Sécurisation des parcours professionnels : la contribution du Conseil national de la formation professionnelle tout au long de la vie
Le sentiment d'insécurité professionnelle s'accroit sous la pression de deux logiques très fortes :
- le transfert du risque économique de l'actionnaire sur le salarié précaire qui fait qu'aujourd'hui que le risque d'investissement est mieux sécurisé que le risque de travail, voire les conditions de vie;
- la demande de changement des consommateurs, entretenus par rapidité des changements technologiques, la publicité et cette mode du "tout tout de suite".
Le résultat de tout cela est qu'il y a de plus en plus de salariés précaires, qui ne sont payés que pour le temps de travail fait et non pour le risque encouru, qu'il s'agisse de pénibilité, d'horaires décalés ou de temps partiel subi. ces salariés précaires, en plus des conséquences sur leur situation familiale, leur situation de santé et leurs conditions de vie, encaissent de surcroit de plein fouet tous les aléas de conjoncture et repassent donc par la case chômage quand ils ne tombent pas dans la trappe à exclusion. Cette précarisation voire cette déqualification est d'autant plus importante que le niveau de formation initiale est faible ou que les compétences professionnelles ont été peu validées et développés dans l'emploi.
L'enjeu de la sécurisation des parcours professionnels est donc un sujet qui dépasse largement le seul champ de la formation professionnelle mais auquel cette dernière concoure car elle permet d'adapter les compétences professionnelles dans un environnement changeant, voire de passer d'une situation d'exclusion ou de précarité à une situation de plus grande stabilité.
Le Conseil national de la formation professionnelle tout au long de la vie, qui réunit les représentants de l'Etat, des partenaires sociaux et des conseils régionaux et dans lequel je représente l'Ile-de-France, a mis en place un groupe de travail dont j'ai assuré la co-présidence avec la CFTC.
Téléchargement Securisation_des_parcours_professionnels_par_la_formation.pdf
Ce groupe de travail vient de rendre ses conclusions, adoptées à l'unanimité, que vous trouverez dans le diaporama ci-dessous Téléchargement Contribution_du_CN_a_la_SPP.pdf et s'est appuyé pour ce faire sur un recensement d'expériences dans toute la FranceTéléchargement rapport_final_SPP.pdf qui montre que, si la formation contribue bien à la sécurisation, les conditions dans lesquelles cette sécurisation se fait sont une véritable usine à gaz.

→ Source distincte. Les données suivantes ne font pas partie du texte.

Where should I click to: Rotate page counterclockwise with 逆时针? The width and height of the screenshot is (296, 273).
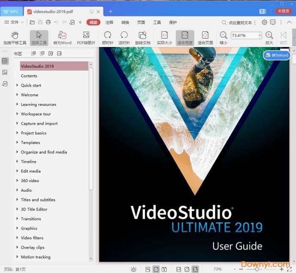tap(124, 38)
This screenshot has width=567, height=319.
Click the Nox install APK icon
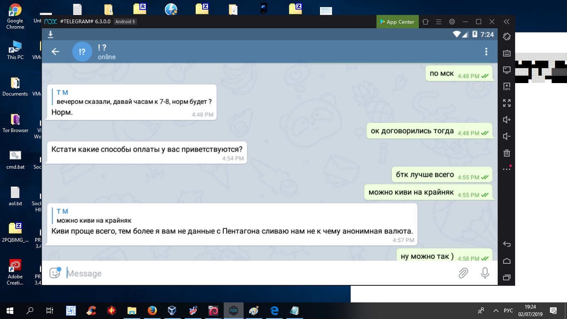point(506,86)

Il faut donc à la fois clarifier, coordonner et donner des droits non seulement par le travail (cotisations sociales) mais par la citoyenneté (droit à l'éducation) et par la situation (handicap, exclusion, etc.) et faire en sorte que ces droits puissent se cumuler au lieu de fonctionner en tuyau d'orgue.

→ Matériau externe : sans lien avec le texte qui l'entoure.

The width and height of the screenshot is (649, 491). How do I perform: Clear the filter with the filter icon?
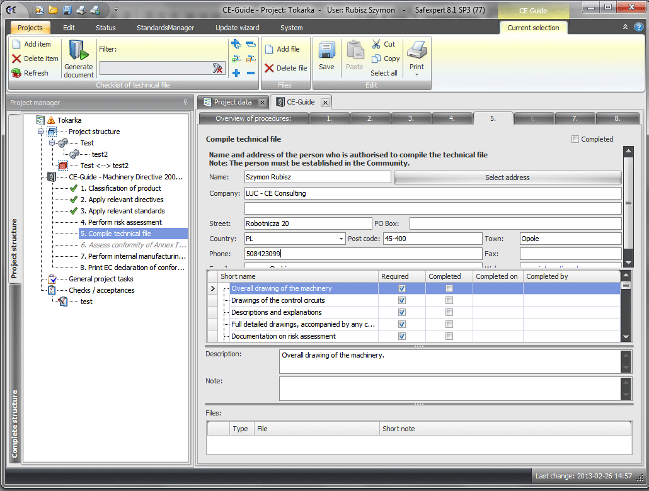pos(218,68)
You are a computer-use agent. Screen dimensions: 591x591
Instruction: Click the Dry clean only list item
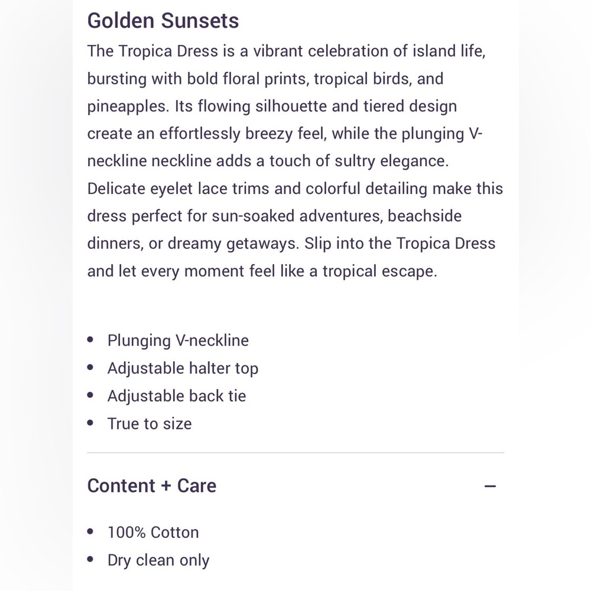[x=158, y=560]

Je vous ferai compte-rendu de la suite de ces débats qui vont se poursuivre dans 2 groupes de négociation auxquels je participe au titre de l'ARF : le Grenelle de l'insertion et le groupe de travail national sur al réforme de la formation professionnelle.

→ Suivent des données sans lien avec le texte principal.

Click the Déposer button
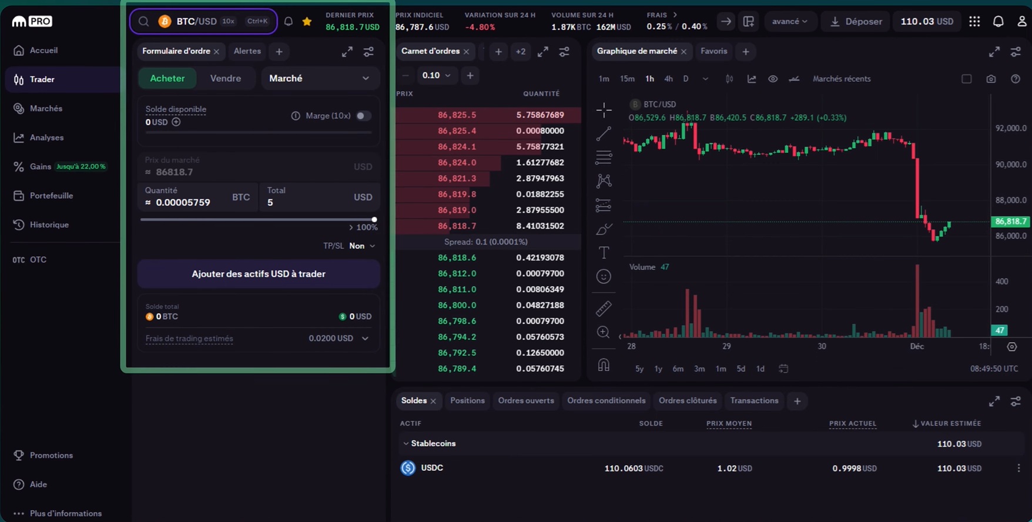The width and height of the screenshot is (1032, 522). point(856,22)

Voilà un projet intéressant. Etant moi-même membre du comité de l'entreprise où je travaille, dans la commission formation, ayant participté à la négociation sur la gestion de l'emploi et des compétences (GPEC), je suis bien sensibilisé aux problémations de formation et à la nécessité de la formation tout au long de la vie et de la sécurisation des parcours professionnels.
Pourtant une question me taraude. La précarisation de l'emploi est une réalité de plus en plus pressante. Par facilité mais aussi par besoin, les entreprises cherchent la flexibilité (à ce satané mot !). Je lis dans ton billet que la formation limite ou diminue les risque de précarisation de l'emploi. Je le comprends et ça me parait logique. Pourtant, même si dans un monde idéal, demain, tout le monde a des formations, il restera toujours des gens dans des emplois précaires. Je reprends l'exemple de la file d'attente. Le fait d'être formé permet de changer de place dans la file des emplois précaires, mais ne les éradique pas : je suis formé, j'ai donc plus de chance d'avoir un emploi non précaire (emploi que je prends à quelqu'un qui jusque là était mieux formé que moi), et l'emploi précaire que j'aurai eu, c'est quelqu'un d'autre qui le prend (peut-être le même à qui j'ai pris l'emploi non précaire)
Mon raisonnement est peut-être allambiqué, mais pour moi, il montre que non seulement il faut travailler sur cette sécurisation des parcours professionnels (mais peut être est-ce plus utile à l'intêret de l'emploi) mais aussi sur la manière de limiter les dommages qu'implique la précarisation de l'emploi, car quoiqu'on fasse, des emplois précaires il y en aura toujours.